Abstract of the study (free access):
Students’ perceptions of their mathematics ability vary by gender and seem to influence science, technology, engineering, and mathematics (STEM) degree choice. Related, students’ perceptions during academic difficulty are increasingly studied in educational psychology, suggesting a link between such perceptions and task persistence. Despite interest in examining the gender disparities in STEM, these concepts have not been considered in tandem. In this manuscript, we investigate how perceived ability under challenge—in particular in mathematics domains—influences entry into the most sex-segregated and mathematics-intensive undergraduate degrees: physics, engineering, mathematics, and computer science (PEMC).
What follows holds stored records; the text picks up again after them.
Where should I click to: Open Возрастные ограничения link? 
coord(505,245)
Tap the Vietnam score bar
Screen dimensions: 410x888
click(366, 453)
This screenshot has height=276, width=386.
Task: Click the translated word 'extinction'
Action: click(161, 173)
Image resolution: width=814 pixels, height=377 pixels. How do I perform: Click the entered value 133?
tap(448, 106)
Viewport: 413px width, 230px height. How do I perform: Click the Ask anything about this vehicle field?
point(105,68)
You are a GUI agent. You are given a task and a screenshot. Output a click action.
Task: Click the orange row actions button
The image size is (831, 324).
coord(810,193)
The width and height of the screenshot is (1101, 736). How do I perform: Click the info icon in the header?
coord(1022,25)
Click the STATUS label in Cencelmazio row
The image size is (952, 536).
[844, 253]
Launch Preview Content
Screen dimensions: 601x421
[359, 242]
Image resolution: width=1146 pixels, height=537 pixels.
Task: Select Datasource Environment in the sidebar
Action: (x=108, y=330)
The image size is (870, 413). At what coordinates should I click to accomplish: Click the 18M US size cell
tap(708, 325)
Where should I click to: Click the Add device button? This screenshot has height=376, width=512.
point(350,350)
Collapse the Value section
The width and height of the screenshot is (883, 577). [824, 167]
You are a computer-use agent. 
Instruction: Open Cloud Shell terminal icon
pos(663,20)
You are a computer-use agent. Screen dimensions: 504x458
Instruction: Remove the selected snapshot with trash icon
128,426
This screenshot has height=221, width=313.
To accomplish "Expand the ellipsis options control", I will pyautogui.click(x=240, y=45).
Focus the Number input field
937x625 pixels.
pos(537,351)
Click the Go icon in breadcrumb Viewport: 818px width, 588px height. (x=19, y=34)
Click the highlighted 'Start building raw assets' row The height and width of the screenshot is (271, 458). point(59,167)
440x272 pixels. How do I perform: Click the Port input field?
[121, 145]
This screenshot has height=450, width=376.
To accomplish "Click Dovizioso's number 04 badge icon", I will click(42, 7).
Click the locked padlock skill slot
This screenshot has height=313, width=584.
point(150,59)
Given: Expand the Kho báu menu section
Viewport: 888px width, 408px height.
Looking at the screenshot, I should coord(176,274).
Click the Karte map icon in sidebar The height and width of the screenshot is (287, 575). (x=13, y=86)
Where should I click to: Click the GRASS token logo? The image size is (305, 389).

Using nationally representative Education Longitudinal Study of 2002 (ELS) data, we estimate the influence of perceived ability under challenging conditions on advanced high school science course taking, selection of an intended STEM major, and specific major type 2 years after high school. Demonstrating the importance of specificity when discussing how gender influences STEM career pathways, the intersecting effects of gender and perceived ability under mathematics challenge were distinct for each scientific major category. Perceived ability under challenge in secondary school varied by gender, and was highly predictive of selecting PEMC and health sciences majors. Notably, women’s 12th grade perceptions of their ability under mathematics challenge increased their probability of selecting PEMC majors over and above biology. In addition, gender moderated the effect of growth mindset on students’ selection of health science majors. Perceptions of ability under challenge in general and verbal domains also influenced retention in and declaration of certain STEM majors. The implications of these results are discussed, with particular attention to access to advanced scientific coursework in high school and interventions aimed at enhancing young women’s perceptions of their ability, in particular in response to the potentially inhibiting influence of stereotype threat on their pathways to scientific degrees.